Timothy S. Harlan, MD, FACP, CCMS, an associate professor of medicine and executive director of the Culinary Medicine Program at George Washington University, and colleagues wrote in BMJ that when it comes to promoting cardiovascular health, hands-on culinary medicine education “has emerged as a promising tool” for medical trainees.

PC0223Harlan_Graphic_01_WEB
Data derived from: Razavi AC, et al. BMJ. 2023;10.1136/bmjnph-2022-000477.

The researchers conducted a study to determine the efficacy of a virtual culinary medicine program.

Harlan told Healio that the program helps students “translate the information that they learn in their basic science classes such as digestion, metabolism, physiology and biochemistry into the conversation they will have with their patient about food.”

For the study, the researchers also examined adherence to the Mediterranean diet among trainees following the program, as it “translates Mediterranean diet principles for the American kitchen,” Harlan said.

“We know that the Mediterranean diet is the most powerful dietary tool for us to help our patients be healthier, but also meet them where they live with a food plan that is realistic and sustainable,” he said.

There is clear documentation that improving one’s Mediterranean diet score confers benefits for both cardiac morbidity and mortality, he added.
_ _ _ _ _ _ _
• _PROBLEMS AND TASKS_:
1. Using the passage on culinary medicine, decide whether each statement agrees with it. Answer yes or no for each and quote the exact words that settle it.
(a) Harlan is executive director of the Culinary Medicine Program at George Washington University.
(b) The study tested an in-person culinary medicine program.
(c) Harlan described the Mediterranean diet as the most powerful dietary tool for helping patients be healthier.
2. Write the next part of the passage on culinary medicine, picking up after its final sentence.

• _Dataset entries_:
_ _ _ _ _ _ _
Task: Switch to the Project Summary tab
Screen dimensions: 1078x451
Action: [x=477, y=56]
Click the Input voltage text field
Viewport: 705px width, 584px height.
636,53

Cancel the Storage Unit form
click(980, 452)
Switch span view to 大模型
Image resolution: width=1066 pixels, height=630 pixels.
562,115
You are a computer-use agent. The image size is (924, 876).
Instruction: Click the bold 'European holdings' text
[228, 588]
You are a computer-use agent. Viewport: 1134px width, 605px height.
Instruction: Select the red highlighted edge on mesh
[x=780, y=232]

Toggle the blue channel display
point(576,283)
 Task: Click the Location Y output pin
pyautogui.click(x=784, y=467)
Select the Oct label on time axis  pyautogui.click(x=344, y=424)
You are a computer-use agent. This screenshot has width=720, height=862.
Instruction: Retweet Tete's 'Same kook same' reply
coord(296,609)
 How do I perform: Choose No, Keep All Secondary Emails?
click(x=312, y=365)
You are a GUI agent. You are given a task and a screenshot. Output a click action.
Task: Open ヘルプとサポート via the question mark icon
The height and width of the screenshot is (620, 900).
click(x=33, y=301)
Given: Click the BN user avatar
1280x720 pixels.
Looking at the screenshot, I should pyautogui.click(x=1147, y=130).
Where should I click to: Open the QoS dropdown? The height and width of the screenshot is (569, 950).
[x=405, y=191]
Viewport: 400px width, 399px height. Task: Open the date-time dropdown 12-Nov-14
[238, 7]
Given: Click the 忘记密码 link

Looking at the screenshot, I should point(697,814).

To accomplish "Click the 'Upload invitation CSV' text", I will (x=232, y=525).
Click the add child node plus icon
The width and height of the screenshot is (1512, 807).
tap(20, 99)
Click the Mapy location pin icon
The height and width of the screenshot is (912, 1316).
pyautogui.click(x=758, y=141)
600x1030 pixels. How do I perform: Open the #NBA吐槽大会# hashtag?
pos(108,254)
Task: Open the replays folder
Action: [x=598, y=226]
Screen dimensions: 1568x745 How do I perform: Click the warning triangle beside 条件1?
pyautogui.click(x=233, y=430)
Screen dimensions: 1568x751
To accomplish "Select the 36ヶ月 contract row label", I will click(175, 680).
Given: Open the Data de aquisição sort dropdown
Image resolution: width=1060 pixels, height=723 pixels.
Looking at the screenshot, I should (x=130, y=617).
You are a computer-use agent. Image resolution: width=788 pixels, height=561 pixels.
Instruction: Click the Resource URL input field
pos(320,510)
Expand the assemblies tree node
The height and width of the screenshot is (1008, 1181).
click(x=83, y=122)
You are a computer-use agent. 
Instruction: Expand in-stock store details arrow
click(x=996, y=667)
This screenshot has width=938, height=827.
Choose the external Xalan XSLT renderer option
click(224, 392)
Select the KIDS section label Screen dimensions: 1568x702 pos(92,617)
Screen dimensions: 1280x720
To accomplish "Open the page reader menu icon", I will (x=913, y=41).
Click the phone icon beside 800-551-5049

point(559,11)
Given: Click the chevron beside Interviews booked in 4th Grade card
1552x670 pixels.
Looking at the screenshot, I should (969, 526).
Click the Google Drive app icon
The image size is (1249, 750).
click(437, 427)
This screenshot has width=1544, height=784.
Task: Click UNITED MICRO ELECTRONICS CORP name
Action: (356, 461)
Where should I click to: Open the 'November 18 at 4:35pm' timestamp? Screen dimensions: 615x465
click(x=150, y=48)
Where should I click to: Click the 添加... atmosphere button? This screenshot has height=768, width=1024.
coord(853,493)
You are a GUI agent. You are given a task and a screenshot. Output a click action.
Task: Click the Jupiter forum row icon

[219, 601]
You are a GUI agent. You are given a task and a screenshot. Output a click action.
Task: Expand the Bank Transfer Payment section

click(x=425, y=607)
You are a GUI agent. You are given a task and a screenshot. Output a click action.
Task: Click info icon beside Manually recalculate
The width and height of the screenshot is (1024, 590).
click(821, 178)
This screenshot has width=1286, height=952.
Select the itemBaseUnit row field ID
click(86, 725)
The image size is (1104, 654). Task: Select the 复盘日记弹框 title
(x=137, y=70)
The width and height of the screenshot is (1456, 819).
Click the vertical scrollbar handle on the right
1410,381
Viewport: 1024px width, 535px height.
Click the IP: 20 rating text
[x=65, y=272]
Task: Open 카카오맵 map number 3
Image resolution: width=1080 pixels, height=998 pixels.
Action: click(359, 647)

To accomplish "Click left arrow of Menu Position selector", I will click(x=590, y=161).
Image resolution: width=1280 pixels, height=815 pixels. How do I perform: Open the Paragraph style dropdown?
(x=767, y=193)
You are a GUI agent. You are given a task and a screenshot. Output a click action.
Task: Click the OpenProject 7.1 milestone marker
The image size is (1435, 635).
_ _ _ _ _ _ _
• _RESPONSES IN ORDER_:
1.
(a) Yes: "executive director of the Culinary Medicine Program at George Washington University"
(b) No: "a study to determine the efficacy of a virtual culinary medicine program"
(c) Yes: "the Mediterranean diet is the most powerful dietary tool for us to help our patients be healthier"

2.
For the study, the researchers included 1,433 medical trainees across 19 sites over a 1-year period. A total of 519 were medical trainees participating in virtual culinary medicine education and 914 were trainees in the standard nutrition curricula. They assessed data from the Cooking for Health Optimisation with Patients-Medical Trainees survey, which includes questions about dietary habits, including Mediterranean diet score, nutritional attitudes and lifestyle medicine counseling competencies.

Harlan and colleagues found that those who participated in virtual culinary medicine education were 37% more likely to adhere to Mediterranean diet guidelines for fruit consumption compared with trainees in the traditional nutrition curricula (OR = 1.37; 95% CI, 1.03-1.83).

Additionally, when compared with historical data from in-person, hands-on culinary medicine courseware, virtual culinary medicine education had a greater association with Mediterranean diet counseling competency (OR = 5.73; 95% CI, 4.26-7.7).

The researchers also wrote that virtual culinary medicine education was linked to higher proficiencies in lifestyle medicine counseling categories, especially when it came to recommendations involving:

  • fiber (OR = 4.03; 95% CI, 3.05-5.34);
  • omega fatty acids (OR = 5.21; 95% CI, 3.87-7.02); and
  • type 2 diabetes prevention (OR = 4.69; 95% CI, 3.51-6.27).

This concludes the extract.